Kisah Yahya bin Said dan Hamid bin Abdurrahman
Kesejahteraan masyarakat muslim pada masa kekhalifahan Umar bin Abdul Aziz tergambar dalam dua kisah berikut:
Umar bin Abdul Aziz mengutus seorang petugas pengumpul zakat, Yahya bin Said, untuk memungut zakat ke Afrika. ‘’Setelah memungutnya, saya bermaksud memberikannya kepada orang-orang miskin. Namun, saya tidak menjumpai seorang pun, akhirnya, saya memutuskan untuk membeli budak lalu memerdekakannya,’’ kisah Yahya bin Said.
Baitul mal pada masa Umar bin Abdul Aziz begitu melimpah. Gubernur Irak, Hamid bin Abdurrahman, diperintahkan oleh Umar agar membayar semua gaji para pegawai di provinsi, namun harta baitul mal masih begitu banyak.
Lalu diperintahkanlah kepada Hamid agar dikeluarkan dari baitul mal itu dana untuk membantu orang yang terlilit hutang. Ternyata harta baitul mal masih banyak tersisa.
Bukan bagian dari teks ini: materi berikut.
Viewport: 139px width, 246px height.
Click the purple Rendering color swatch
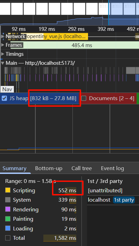point(8,209)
Lalu diperintahkanlah kepada Hamid agar dikeluarkan dari baitul mal itu dana untuk tunjangan mahar bagi para pemuda yang ingin menikah. Harta baitul mal masih juga banyak tersisa. Lalu digunakanlah darinya dana untuk pinjaman modal bagi rakyat yang wajib membayar jizyah dan kharaj.
Politik Luar Negeri
Umar bin Abdul Aziz mengambil kebijakan untuk membatasi penaklukan-penaklukan wilayah. Ia fokus pada penyelesaian permasalahan daerah di wilayah kekuasaan, memperkenalkan Islam lebih rinci, serta memberikan keteladanan. Hal ini dianggapnya lebih efektif dan efesien.
Dengan kebijakannya itu terjadi gelombang masyarakat yang masuk Islam. Maka Umar bin Abdul Aziz mengirimkan para juru dakwah dan ulama guna mengajarkan Islam (lihat: Futuh Al-Buldan, Al-Baladzuri, hal. 540)
Umar bin Abdul Aziz berkorespondensi dengan para raja dan amir mengajak mereka masuk Islam. Diantaranya para amir di wilayah Asia Tengah dan para raja Sindh. Mereka dipersilahkan tetap berkuasa di negeri mereka dan memperoleh hak dan kewajiban yang sama dengan muslim lainnya. Bahkan Umar bin Abdul Aziz juga mengirimkan surat kepada kaisar Byzantium.
Surat dari Kerajaan Sriwijaya
Tercatat Raja Sriwijaya pernah dua kali mengirimkan surat kepada khalifah Bani Umayyah. Surat pertama dikirim kepada Mu’awiyah bin Abu Sufyan dan yang kedua kepada ‘Umar bin ‘Abdul ‘Aziz. Surat kedua didokumentasikan oleh Abd Rabbih (860-940 M) dalam karyanya Al-Iqdul Farid.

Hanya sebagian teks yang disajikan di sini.